___ Records to use ___

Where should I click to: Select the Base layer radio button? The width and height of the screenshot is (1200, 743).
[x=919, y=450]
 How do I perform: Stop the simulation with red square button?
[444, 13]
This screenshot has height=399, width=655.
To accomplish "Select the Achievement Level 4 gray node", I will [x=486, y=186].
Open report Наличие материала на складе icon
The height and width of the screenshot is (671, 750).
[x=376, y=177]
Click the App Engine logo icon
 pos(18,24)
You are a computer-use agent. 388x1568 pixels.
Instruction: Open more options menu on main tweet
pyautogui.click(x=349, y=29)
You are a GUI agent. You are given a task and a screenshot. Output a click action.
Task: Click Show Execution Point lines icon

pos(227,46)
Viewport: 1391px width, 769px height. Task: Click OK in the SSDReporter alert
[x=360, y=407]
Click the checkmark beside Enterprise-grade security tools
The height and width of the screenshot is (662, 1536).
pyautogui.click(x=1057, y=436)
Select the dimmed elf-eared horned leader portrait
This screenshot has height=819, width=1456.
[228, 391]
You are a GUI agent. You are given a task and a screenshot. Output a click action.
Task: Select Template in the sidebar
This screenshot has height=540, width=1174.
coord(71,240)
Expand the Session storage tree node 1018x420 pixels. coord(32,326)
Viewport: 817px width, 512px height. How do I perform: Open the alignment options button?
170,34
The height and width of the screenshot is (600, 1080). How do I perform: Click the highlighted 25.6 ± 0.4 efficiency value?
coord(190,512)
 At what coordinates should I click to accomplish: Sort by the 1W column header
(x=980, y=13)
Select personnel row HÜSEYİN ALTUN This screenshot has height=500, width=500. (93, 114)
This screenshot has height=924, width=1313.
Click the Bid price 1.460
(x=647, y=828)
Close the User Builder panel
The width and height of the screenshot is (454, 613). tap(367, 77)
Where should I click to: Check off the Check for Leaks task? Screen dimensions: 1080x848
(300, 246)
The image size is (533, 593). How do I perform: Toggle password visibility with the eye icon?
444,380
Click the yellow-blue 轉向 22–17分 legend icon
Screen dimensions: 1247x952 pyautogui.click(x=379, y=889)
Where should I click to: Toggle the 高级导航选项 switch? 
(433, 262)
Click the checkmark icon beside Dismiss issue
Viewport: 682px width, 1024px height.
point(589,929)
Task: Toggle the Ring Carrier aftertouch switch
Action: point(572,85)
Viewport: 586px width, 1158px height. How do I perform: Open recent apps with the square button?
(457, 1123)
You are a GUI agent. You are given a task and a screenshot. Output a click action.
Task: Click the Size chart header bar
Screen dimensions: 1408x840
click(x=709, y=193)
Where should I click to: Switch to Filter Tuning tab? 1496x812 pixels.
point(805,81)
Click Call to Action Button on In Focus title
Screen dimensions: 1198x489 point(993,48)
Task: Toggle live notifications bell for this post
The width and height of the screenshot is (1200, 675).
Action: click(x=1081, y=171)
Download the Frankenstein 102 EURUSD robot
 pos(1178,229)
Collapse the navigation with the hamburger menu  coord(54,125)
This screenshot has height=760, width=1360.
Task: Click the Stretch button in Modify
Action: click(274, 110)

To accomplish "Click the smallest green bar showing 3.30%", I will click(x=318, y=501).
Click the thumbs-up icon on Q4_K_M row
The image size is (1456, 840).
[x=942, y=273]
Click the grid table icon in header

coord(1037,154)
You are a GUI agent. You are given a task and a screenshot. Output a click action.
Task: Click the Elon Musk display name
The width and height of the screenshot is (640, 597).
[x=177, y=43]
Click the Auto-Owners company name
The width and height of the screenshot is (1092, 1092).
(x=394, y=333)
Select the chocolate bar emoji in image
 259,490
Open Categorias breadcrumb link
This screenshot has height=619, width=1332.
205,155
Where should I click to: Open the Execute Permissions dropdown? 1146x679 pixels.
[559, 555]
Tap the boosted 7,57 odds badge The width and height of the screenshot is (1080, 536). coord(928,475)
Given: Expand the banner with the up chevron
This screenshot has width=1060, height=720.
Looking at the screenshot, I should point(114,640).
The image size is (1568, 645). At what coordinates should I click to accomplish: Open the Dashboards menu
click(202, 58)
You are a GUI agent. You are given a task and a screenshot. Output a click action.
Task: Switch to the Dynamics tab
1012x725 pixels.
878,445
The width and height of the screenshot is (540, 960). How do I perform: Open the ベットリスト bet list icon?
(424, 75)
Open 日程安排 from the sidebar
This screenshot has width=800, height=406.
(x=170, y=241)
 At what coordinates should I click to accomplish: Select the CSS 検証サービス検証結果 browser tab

___

Give again, word for word, every line from the one holding "Given: Expand the banner with the up chevron" to the end of the data.

Given: Expand the banner with the up chevron
This screenshot has width=1060, height=720.
Looking at the screenshot, I should point(114,640).
The image size is (1568, 645). At what coordinates should I click to accomplish: Open the Dashboards menu
click(202, 58)
You are a GUI agent. You are given a task and a screenshot. Output a click action.
Task: Switch to the Dynamics tab
1012x725 pixels.
878,445
The width and height of the screenshot is (540, 960). How do I perform: Open the ベットリスト bet list icon?
(424, 75)
Open 日程安排 from the sidebar
This screenshot has width=800, height=406.
(x=170, y=241)
 At what coordinates should I click to accomplish: Select the CSS 検証サービス検証結果 browser tab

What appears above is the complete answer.